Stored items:
========================================================================

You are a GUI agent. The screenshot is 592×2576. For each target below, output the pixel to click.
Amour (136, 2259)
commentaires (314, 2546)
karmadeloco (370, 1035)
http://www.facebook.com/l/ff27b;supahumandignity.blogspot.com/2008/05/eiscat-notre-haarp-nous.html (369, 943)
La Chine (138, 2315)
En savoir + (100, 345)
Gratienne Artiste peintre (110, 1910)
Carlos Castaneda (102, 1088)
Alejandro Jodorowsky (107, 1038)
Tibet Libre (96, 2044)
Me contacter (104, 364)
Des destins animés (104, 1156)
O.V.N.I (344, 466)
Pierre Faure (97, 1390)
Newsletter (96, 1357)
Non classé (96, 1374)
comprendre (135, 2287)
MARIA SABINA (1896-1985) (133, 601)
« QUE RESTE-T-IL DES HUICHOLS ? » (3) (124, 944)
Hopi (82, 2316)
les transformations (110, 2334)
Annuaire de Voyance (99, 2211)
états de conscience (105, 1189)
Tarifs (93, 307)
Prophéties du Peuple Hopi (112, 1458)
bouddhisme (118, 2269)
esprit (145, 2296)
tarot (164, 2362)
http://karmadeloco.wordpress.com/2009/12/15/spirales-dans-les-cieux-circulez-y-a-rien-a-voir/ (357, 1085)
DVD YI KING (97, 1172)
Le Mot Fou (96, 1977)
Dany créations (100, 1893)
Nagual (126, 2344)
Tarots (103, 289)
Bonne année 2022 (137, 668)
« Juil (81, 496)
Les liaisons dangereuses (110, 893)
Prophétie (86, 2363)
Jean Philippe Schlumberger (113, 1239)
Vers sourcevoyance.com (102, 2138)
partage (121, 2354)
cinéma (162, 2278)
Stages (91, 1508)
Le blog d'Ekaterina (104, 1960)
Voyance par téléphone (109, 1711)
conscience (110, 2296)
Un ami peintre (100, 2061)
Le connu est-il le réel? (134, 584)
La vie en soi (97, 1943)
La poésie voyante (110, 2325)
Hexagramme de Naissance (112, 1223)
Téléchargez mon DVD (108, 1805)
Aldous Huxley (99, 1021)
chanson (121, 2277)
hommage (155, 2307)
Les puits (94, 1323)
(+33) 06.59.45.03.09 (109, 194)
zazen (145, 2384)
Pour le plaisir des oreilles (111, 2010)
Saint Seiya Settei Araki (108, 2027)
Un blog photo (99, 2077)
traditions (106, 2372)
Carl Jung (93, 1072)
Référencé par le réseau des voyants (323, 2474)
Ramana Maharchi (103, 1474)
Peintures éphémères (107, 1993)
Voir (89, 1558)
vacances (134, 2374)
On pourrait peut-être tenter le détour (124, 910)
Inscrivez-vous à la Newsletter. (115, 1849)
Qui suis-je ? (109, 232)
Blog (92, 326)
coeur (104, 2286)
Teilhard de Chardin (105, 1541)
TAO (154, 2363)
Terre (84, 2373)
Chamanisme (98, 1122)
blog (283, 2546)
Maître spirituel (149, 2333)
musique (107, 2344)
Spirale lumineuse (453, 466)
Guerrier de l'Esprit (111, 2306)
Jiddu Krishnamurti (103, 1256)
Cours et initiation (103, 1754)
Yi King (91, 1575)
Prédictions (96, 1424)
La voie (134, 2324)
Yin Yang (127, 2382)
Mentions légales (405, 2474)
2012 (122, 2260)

========================================================================

> What to work on
When you reach the line containing "comprendre (135, 2287)" in the data above, start copying exactly, and stop after the line containing "tarot (164, 2362)".

> Response to this task
comprendre (135, 2287)
MARIA SABINA (1896-1985) (133, 601)
« QUE RESTE-T-IL DES HUICHOLS ? » (3) (124, 944)
Hopi (82, 2316)
les transformations (110, 2334)
Annuaire de Voyance (99, 2211)
états de conscience (105, 1189)
Tarifs (93, 307)
Prophéties du Peuple Hopi (112, 1458)
bouddhisme (118, 2269)
esprit (145, 2296)
tarot (164, 2362)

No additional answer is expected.